Dedicado a mi ex-alumno…

Cuando uno fue maestro o catedrático en esta vida, siempre seguirán siendo maestro, aún y cuando hayas dejado de ejercer.

Durante mi estancia como catedrático conocí a una gran cantidad de alumnos que plasmaron huella en mi persona. En mi mente deambulan historias alegres, tristes y llenas de aprendizaje en el ramo educativo. Todo maestro sabe que en un aula de clases prevalecen todo tipo de estudiantes, algunos de ellos nos dejan gratos recuerdos y de reflexión.

Jesús fue un alumno difícil de tratar en clases, no era ese adolescente que ponía atención o entregaba sus tareas a tiempo. Regularmente yo le hacía ver sus errores en ciertas cuestiones académicas. Lo catalogaba como un chico problemático, complicado de manejar y nada dedicado al estudio. Nada comprometido. Estuvo a punto de reprobar mi materia en turno, en aquellos años. Yo le veía como un joven sin esperanzas y que, podría ser un nociva influencia para sus compañeros. Me equivoqué al pensar eso.

Un día llegué a mi aula, cansado y con un estrés sobre mis hombros a impartir la última clase del día y Jesús no había realizado sus respectivas tareas. Me enfrasqué en una pequeña discusión con él. Después se dirigió a su pupitre a sentarse en silencio y esperar.

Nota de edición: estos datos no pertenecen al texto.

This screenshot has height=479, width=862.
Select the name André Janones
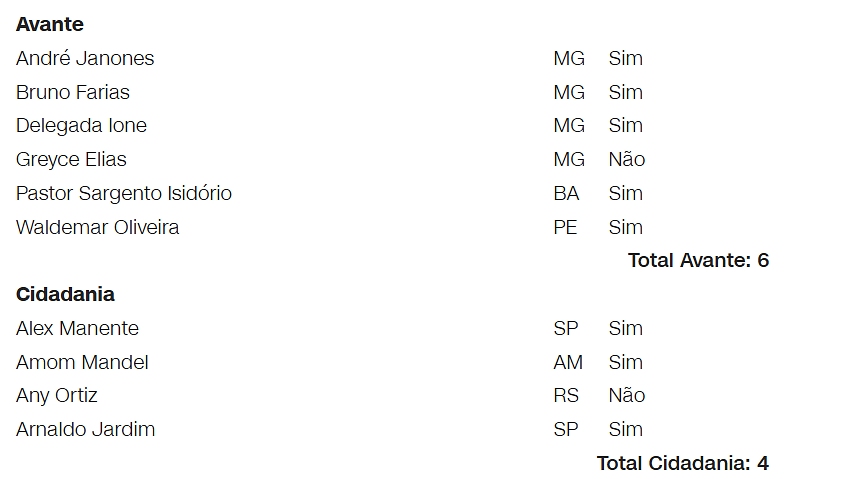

Al termino de la clase, me sentí agotado por todo lo que había experimentado en el día y mis alumnos recogían sus libros, listos para abandonar el aula. En mi grupo había un chico con una discapacidad motriz en sus piernas, por obvias razones utilizaba una silla de ruedas, se llama Oscar. Así que, mientras yo guardaba mis libros en mi maletín, mi alumno Oscar no podía bajar una pendiente o rampa que restringía su camino hacia el estacionamiento, donde su madre lo recogía al final del día.

Todos sus compañeros de clase iban saliendo y nadie se detuvo a asistir a Oscar, pero alguien fue a ayudarlo y hacerle compañía mientras esperaba a su mamá. De quien menos esperaba yo, y ese fue Jesús.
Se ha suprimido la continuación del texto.